— Collected data —

* * *

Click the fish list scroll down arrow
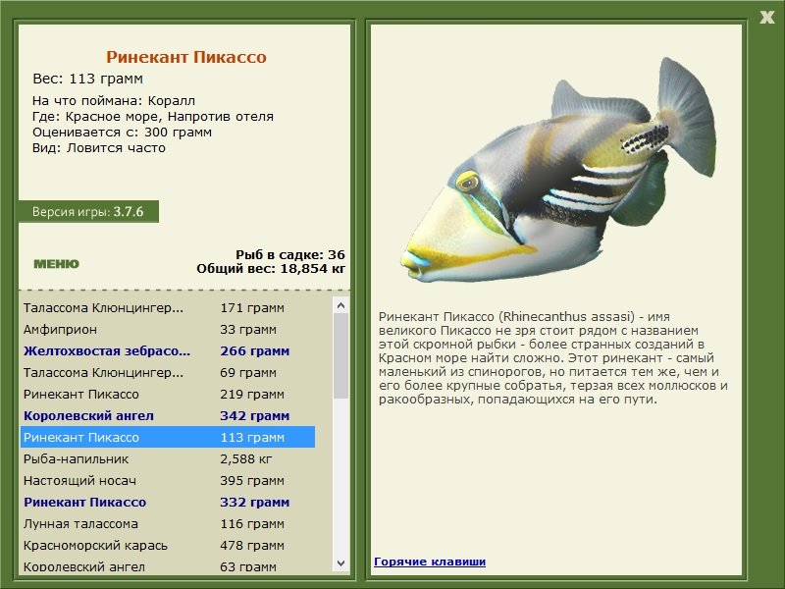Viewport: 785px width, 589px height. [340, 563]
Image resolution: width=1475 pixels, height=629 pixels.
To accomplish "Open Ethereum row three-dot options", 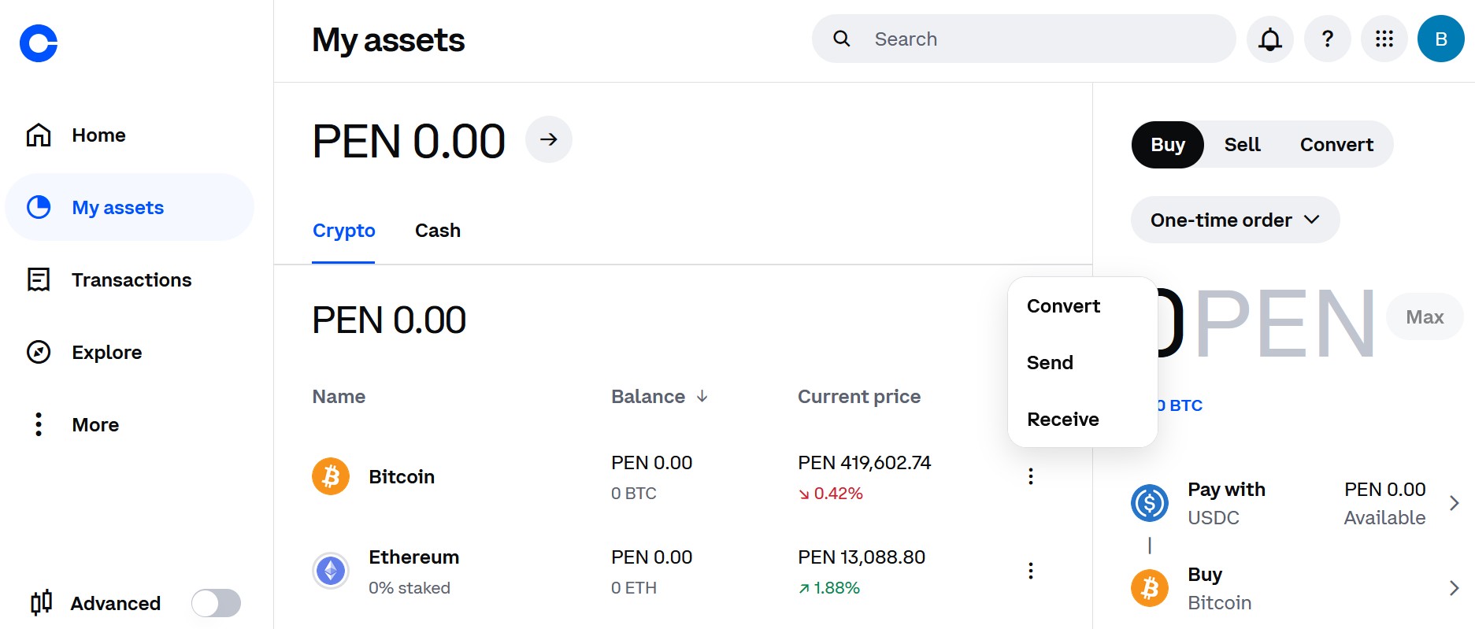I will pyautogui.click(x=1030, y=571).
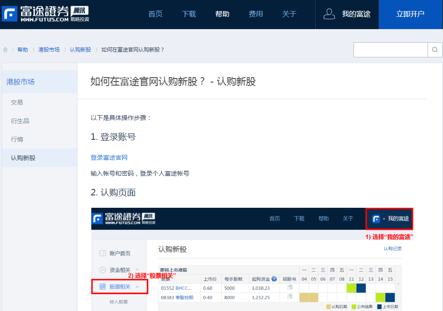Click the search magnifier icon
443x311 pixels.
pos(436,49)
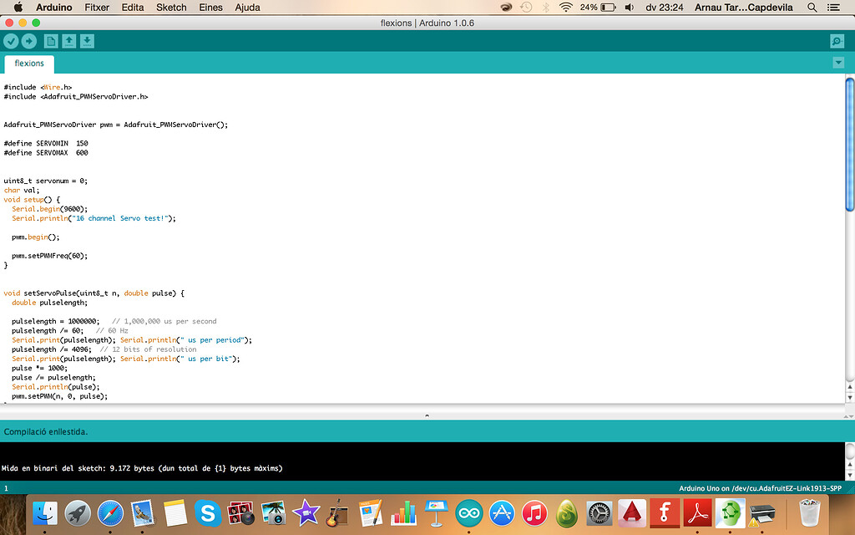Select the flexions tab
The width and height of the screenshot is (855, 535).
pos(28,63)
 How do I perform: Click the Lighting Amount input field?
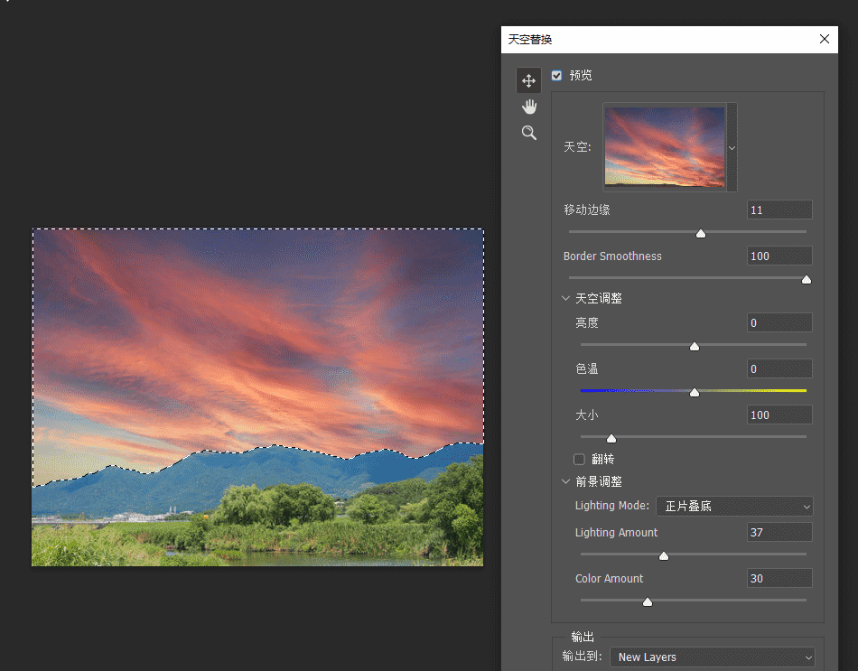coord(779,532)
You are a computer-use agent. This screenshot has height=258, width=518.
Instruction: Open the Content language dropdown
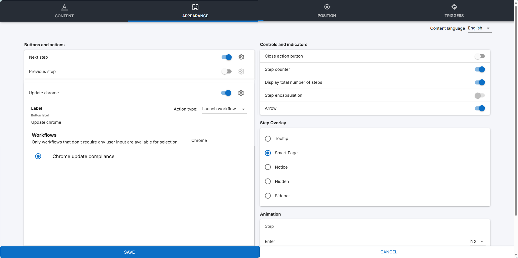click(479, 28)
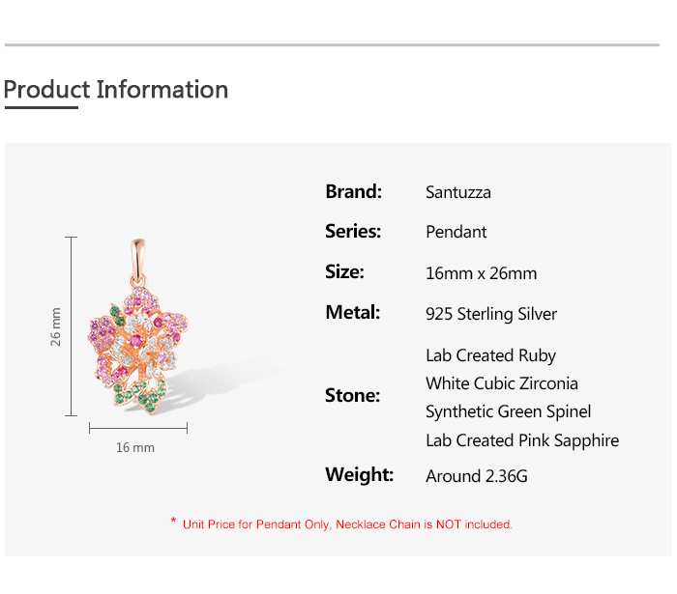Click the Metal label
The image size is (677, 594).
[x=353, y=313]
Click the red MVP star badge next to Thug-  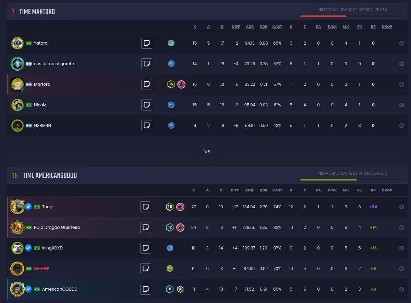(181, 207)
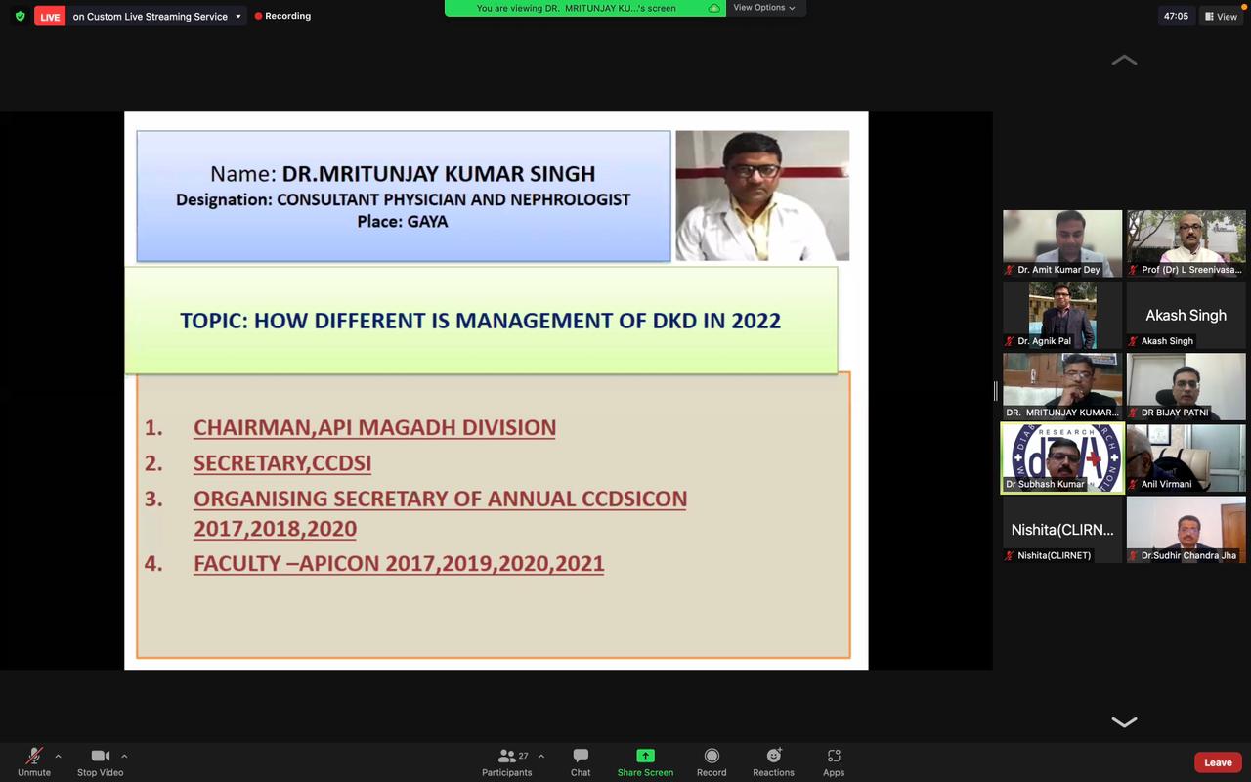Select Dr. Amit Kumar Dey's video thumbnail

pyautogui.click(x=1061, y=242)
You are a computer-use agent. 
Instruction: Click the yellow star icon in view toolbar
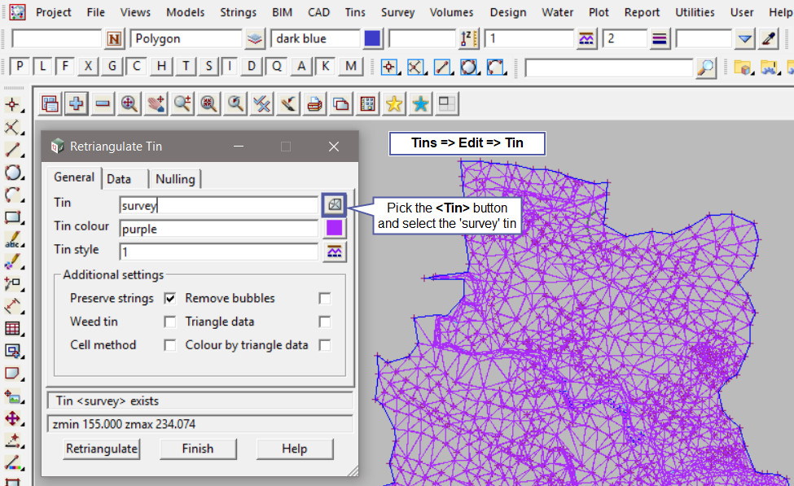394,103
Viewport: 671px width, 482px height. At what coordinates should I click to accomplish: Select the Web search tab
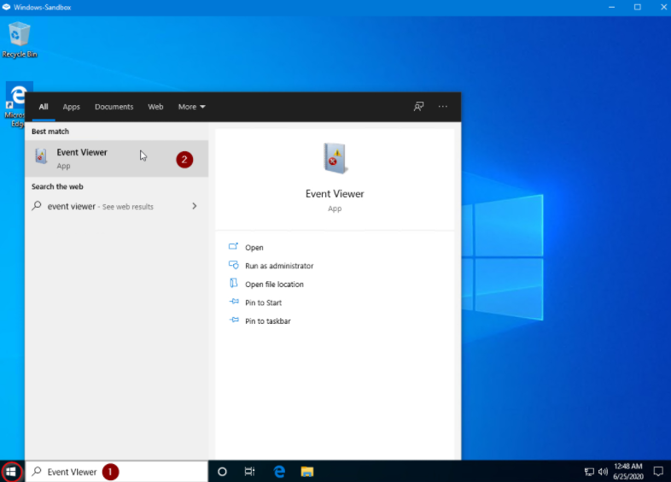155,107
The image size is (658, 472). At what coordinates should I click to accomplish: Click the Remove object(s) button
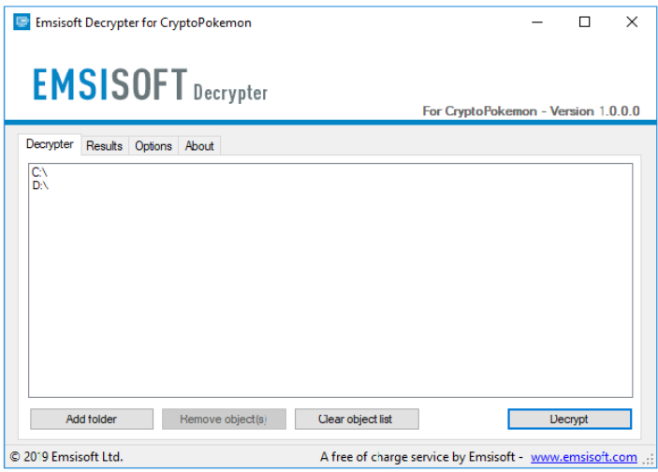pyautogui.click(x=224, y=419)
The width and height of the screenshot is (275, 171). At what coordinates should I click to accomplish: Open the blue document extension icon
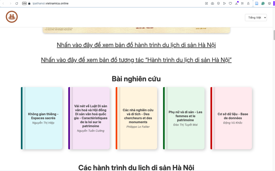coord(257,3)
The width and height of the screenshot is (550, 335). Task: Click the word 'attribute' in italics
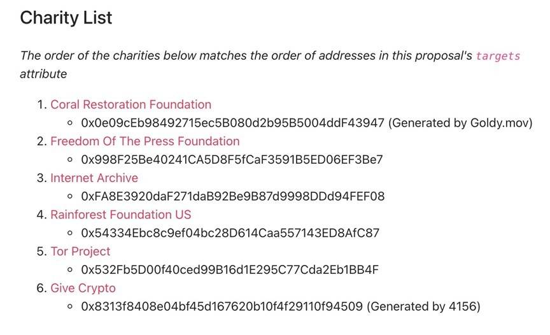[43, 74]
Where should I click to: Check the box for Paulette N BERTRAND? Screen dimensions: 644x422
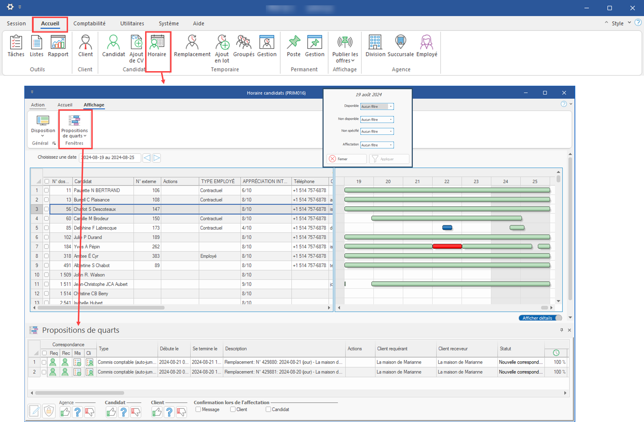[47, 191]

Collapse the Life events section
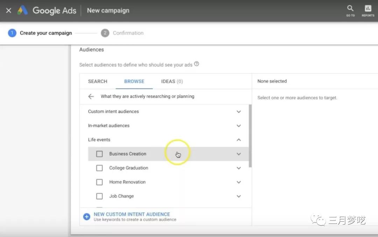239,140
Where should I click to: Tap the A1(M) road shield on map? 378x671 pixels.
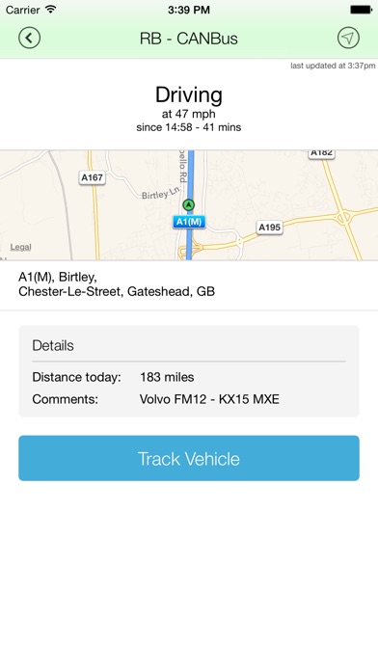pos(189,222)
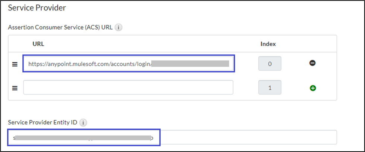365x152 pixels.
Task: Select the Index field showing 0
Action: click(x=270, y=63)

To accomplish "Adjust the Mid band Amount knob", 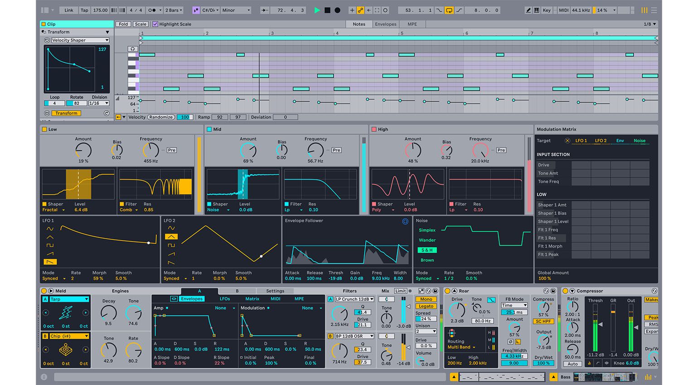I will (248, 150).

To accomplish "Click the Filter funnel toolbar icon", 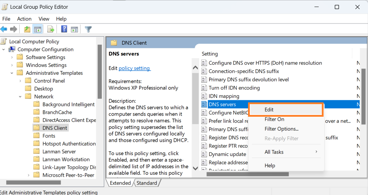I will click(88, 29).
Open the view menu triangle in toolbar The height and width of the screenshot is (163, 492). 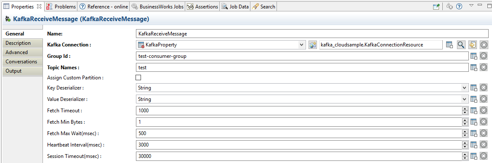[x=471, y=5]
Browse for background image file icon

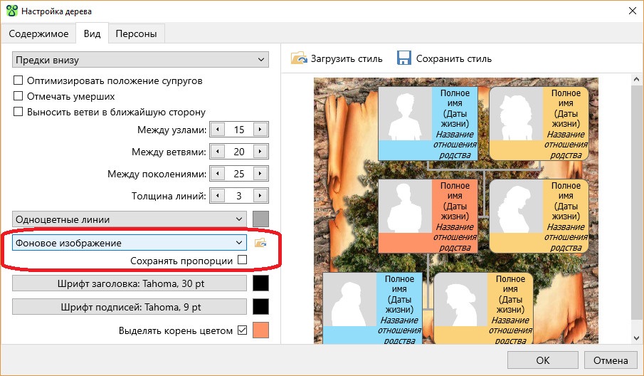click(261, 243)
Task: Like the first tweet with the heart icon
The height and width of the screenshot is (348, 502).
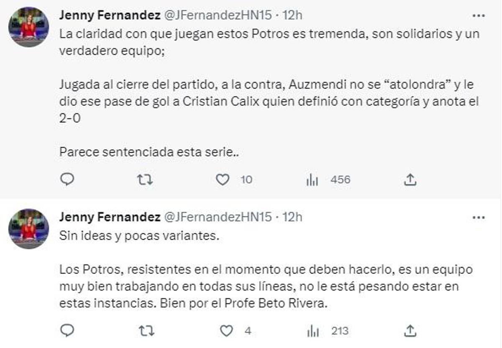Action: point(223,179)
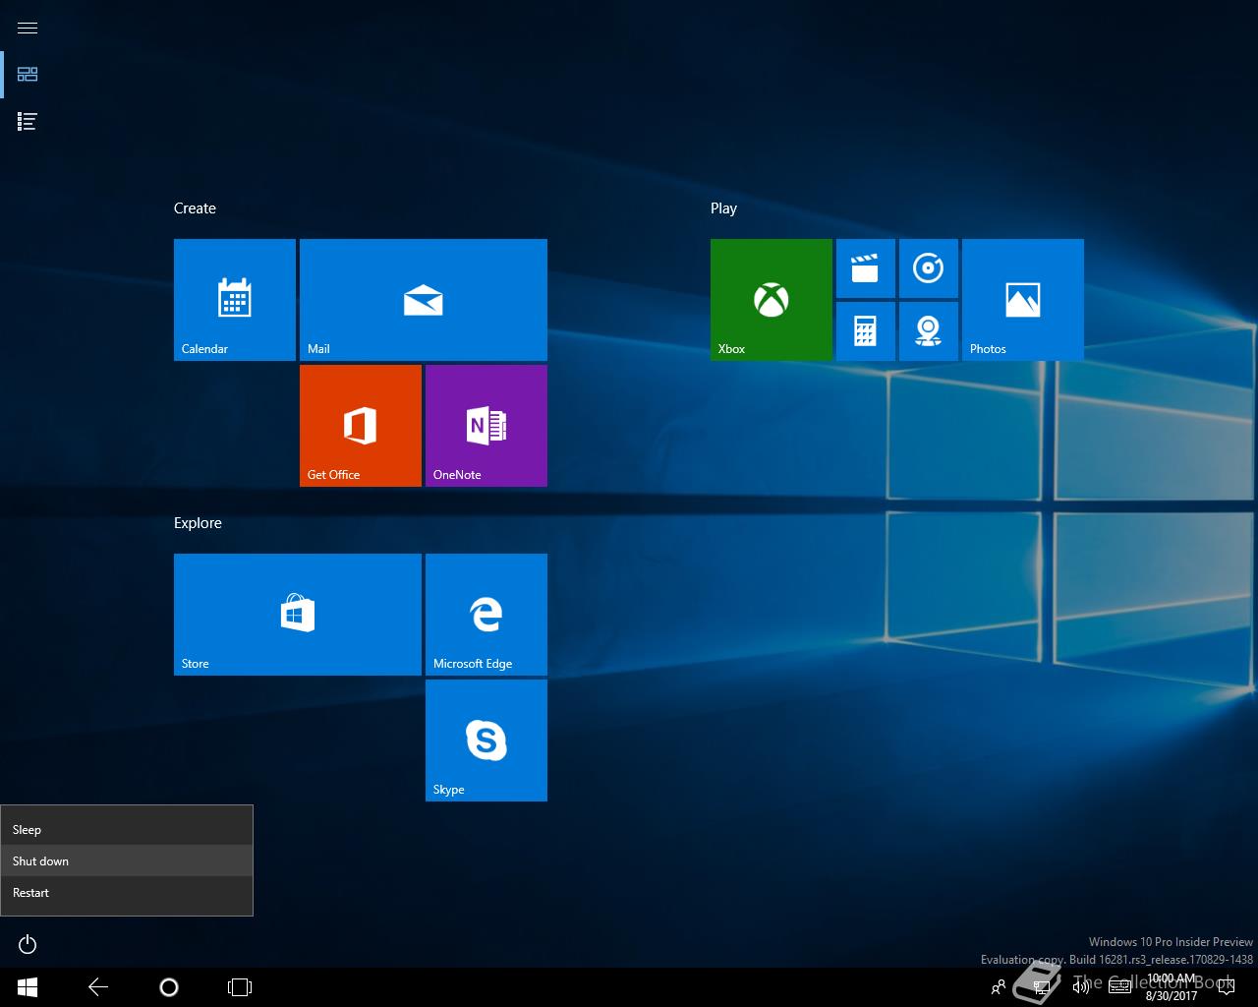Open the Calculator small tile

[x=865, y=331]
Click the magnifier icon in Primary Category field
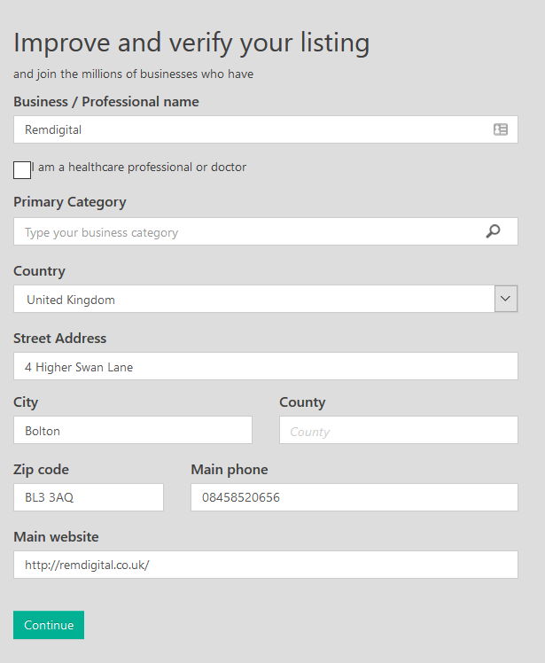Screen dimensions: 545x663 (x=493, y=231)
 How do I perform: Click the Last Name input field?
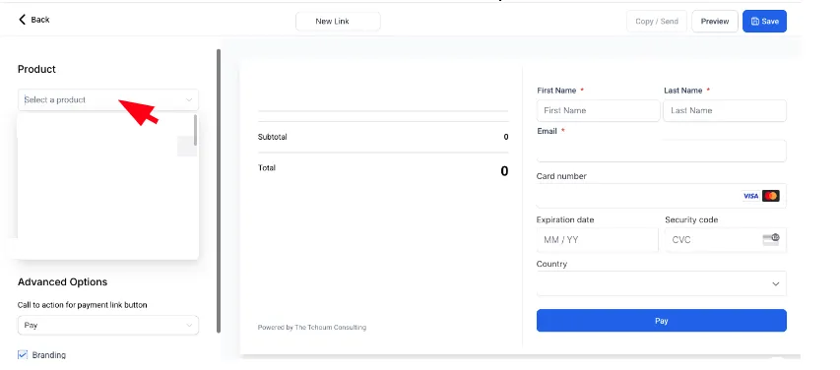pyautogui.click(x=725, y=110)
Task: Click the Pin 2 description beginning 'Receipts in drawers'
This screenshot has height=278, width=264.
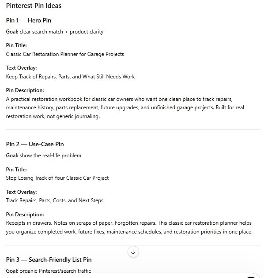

* * *

— Required action —
Using the records above, report each line with the string "This".

— Written solution —
You are a computer-use agent. This screenshot has height=258, width=518.
This screenshot has height=278, width=264.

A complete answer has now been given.